* Material to process:
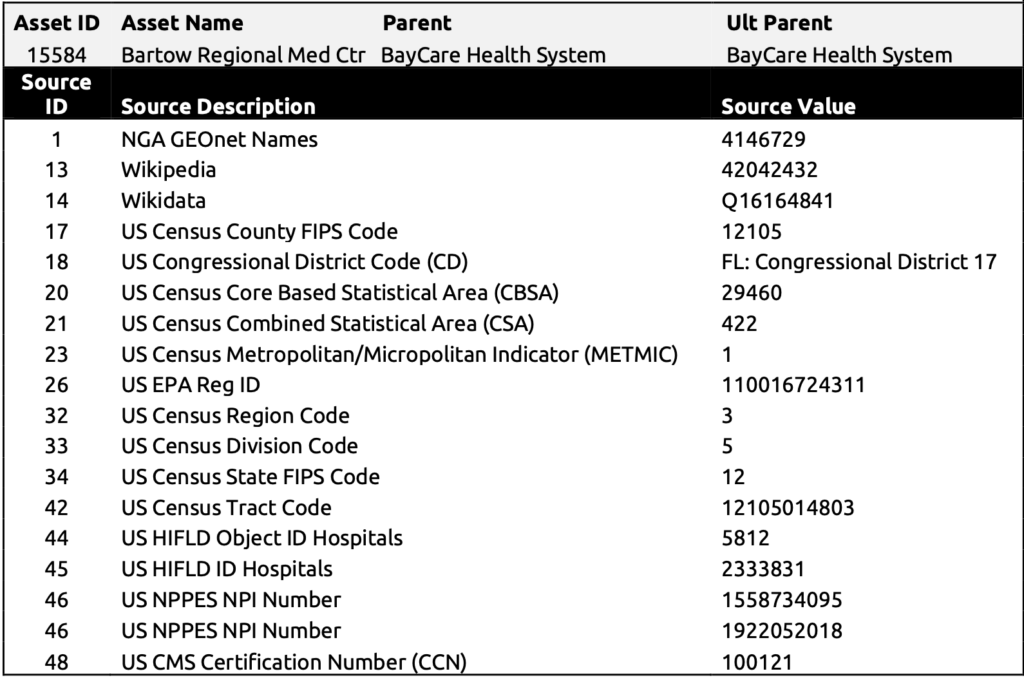Click the Bartow Regional Med Ctr asset name
The width and height of the screenshot is (1024, 678).
coord(243,55)
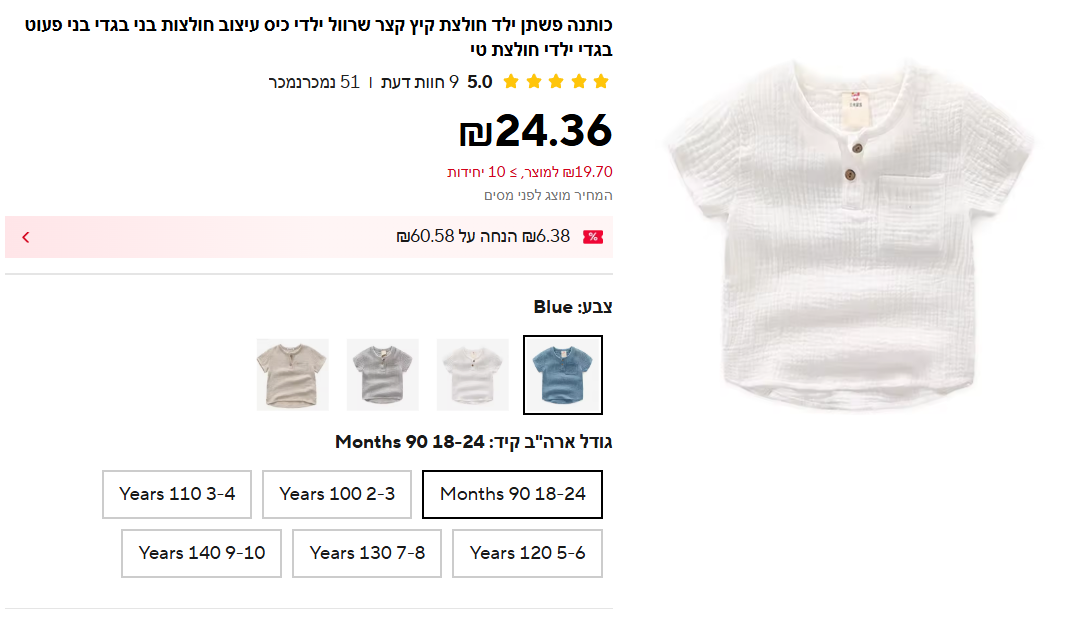The height and width of the screenshot is (635, 1070).
Task: Select size 5-6 Years 120
Action: click(x=527, y=553)
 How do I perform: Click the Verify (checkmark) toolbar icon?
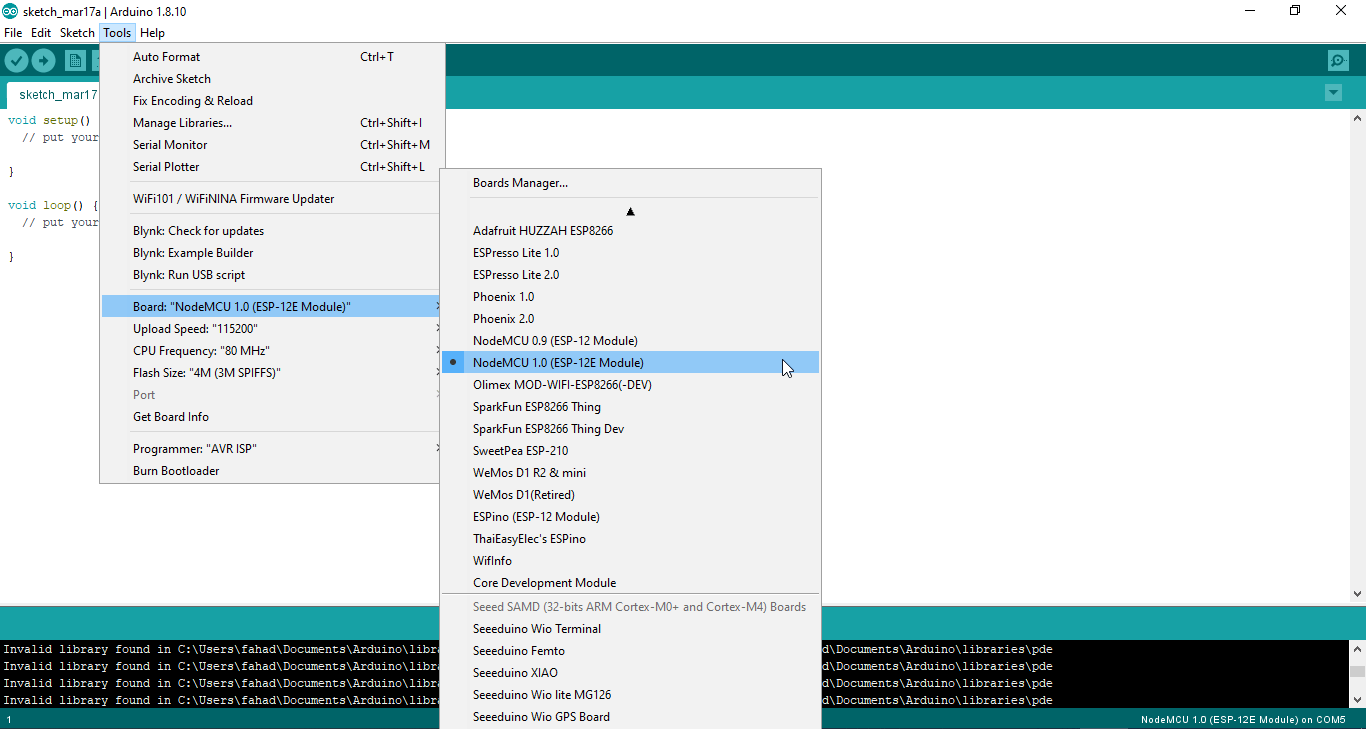pyautogui.click(x=16, y=60)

* Work request:
These lines alone form the answer: the one containing "How do I perform: Click" and every line after it through the end of the material, exactly as written, pictures left out.

* Solution to this task:
 How do I perform: Click the Verify (checkmark) toolbar icon?
pyautogui.click(x=16, y=60)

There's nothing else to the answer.